Thursday 7 April 2016

Ambiguities of Birth and Death

Once upon a time the funerals of newborn children were commonplace and a family that had never had to experience any would have been fortunate. Now they are far less common; but I took one a couple of days ago. A young couple from the parish had twin boys, born premature at 23 weeks. It is far from unknown for such tiny babies to survive if born at that point in a pregnancy, but these were not expected to, and only lived a couple of hours. It wasn't quite as difficult an occasion as the funeral of a stillbirth I once did at Lamford, but rough enough. 

I thought of showing you the picture the parents put on the front of the order of service (such as it was), but decided it wasn't mine to share. There are two tiny forms, clearly not ready to come into the world, with dark, shiny skin, wrapped in the woollen hats and coats they never had much time to wear. Their casket was a single white box, which their dad carried into the church, and through the cemetery, when we got there, to the children's plot.

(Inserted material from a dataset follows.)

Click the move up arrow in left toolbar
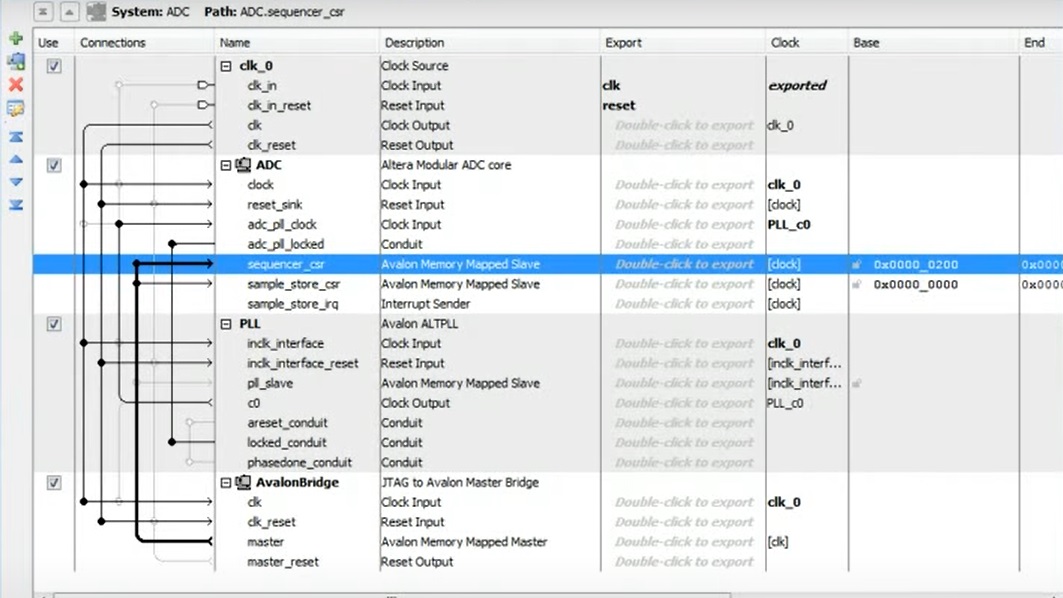The width and height of the screenshot is (1063, 598). [15, 159]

Of course these twins were a week below the legal abortion limit in this country. This terrible issue is one about which my opinions swing back and forth over time. I can't see the humanity in a small blob of cells, and, given the rate of spontaneous miscarriage early in pregnancy - which sometimes takes place before the woman is even sure she's pregnant - and that fact that we don't, practically or liturgically treat such events as the death of human persons, reason seems to support that assumption. But where, then, is the line where humanity begins? I find it a sobering thought that, in theory, in the same hospital where these two babies were born and died, two babies regarded by their parents as fully their children, perhaps just yards away another might have been regarded entirely differently, and treated so, without differing objectively in any way. Surely it is irrational for the status of a being, as or as not a human person, to be determined not by any objective standard but by the opinions of those who have created it?

1 comment:

  1. "Irrational" is putting it mildly. "Baby", "foetus", or "product of conception": it depends on what you want to do with it, doesn't it?